# I'm so excited...I just can't hardly stand it!



## brasstackminis (Jun 16, 2011)

I have a shetland that I have been driving in an easy entry cart that seems to fit him except that the wheels are too small so it is too low. So I went ahead and bought a new set of custom hickory wheels and a longer axel and now I have to stain and varnish them (like I needed another project right?) I am not sure if I can contain my excitement and not just put them on and test them out before finishing them! So I was looking to see if there was anyone on here with any tips, comment, concerns about this new endevor.
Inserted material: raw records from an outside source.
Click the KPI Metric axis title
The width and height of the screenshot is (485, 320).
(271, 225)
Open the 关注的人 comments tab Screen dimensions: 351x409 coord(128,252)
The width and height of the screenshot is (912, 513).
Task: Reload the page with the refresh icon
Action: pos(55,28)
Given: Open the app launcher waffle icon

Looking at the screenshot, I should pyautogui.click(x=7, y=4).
I have never done much woodworking, not counting building my shedrow barn and my fences. I think this is a bit different though. I was thinking about staining the wood with MinWax light oak and Cabot marine varnish. I also was going to buy a leather cover for the end of the shaves. I think it will look nice with my almost solid black shetland. Any ideas on how to redo my seat? Oh I was fixing it all up to compete in some CDE's in the future.

I attached a picture of my boy hitched up to the cart with the current wheels on it.

Karen


----------



## Sue_C. (Jun 18, 2011)

Your cart will look so much better with larger wheels, and you will notice a better ride as well...much less bumpy.
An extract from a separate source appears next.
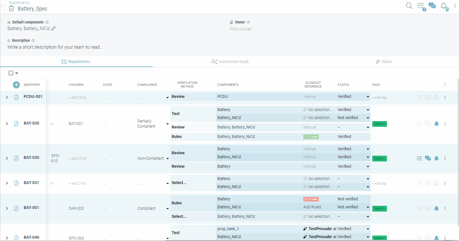
Task: Open notifications bell in header
Action: (444, 6)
As for the seat. Several friends of mine have redone their seats in upholstery fabrics...and they look very nice. Myself, were I to do such a thing, would make a seat cover, with velcro closures, so I could just take it off when home, and use the original nauga seat for playing around home.


----------



## Jill (Jun 18, 2011)

Congatulations



:yeah


----------



## Jetiki (Jun 18, 2011)

if Cde's are your future, you want to reconsider wire spoke wheels. Few venues allow them and of those that do most only allow them on VSE's 39" at the withers and under and training level only. If you plan to move up the levels you will need steel or wood wheels.

reread and noticed you bought wood wheels good for you



Having refinished one 2 years ago I can tell you its time consuming and you have to take it all apart to get it done right. The wheels were the hardest with all the grooves, watch for runs and drips they are a begger to fix.

Karen


----------



## brasstackminis (Jun 20, 2011)

Thanks for that idea Sue! I think I am going to try to figure out a way to velcro one on! I was thinking I might be able to make a quilted one and get the self buttons...
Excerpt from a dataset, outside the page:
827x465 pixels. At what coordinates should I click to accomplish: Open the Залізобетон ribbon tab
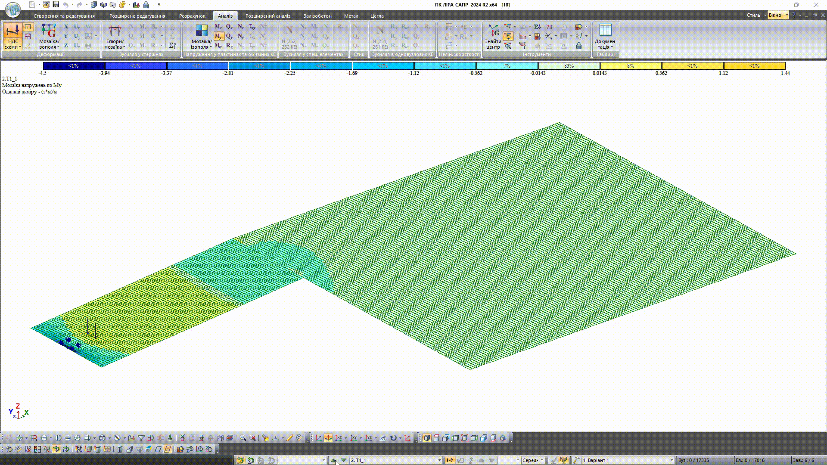pyautogui.click(x=317, y=16)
My simple project keeps getting bigger and grander! LOL

I just started refinishing the wooden slats from the floor so they will match the new wheels. Then I was looking at the metal frame and started thinking it needed to be repainted...then my friend mentioned getting it chromed?!!! Not sure about that one



My floor boards are finally all sanded and one has a coat of varnish on one side. I am soooo glad I got an electric sander from a friend! I had this newbie-crazy idea that I would sand them by hand!? After 4 hours I had one and a half boards ready for stain! I had no idea how hard it would be and how long it would take! The power sander is much more efficient!





So now I am wishing I had started sooner, but I was not wanting to be without a cart, so I was putting it off. Now I am not sure if I will make it to the clinic I wanted to go to.



Oh well, there will be others I guess. I am posting a picture of my favorite view and a few before and after pictures of my work in progress.. I am still waiting for the wheels, but they are supposed to be here today or tomorrow! I wish it was all done already and I could just hook up and go!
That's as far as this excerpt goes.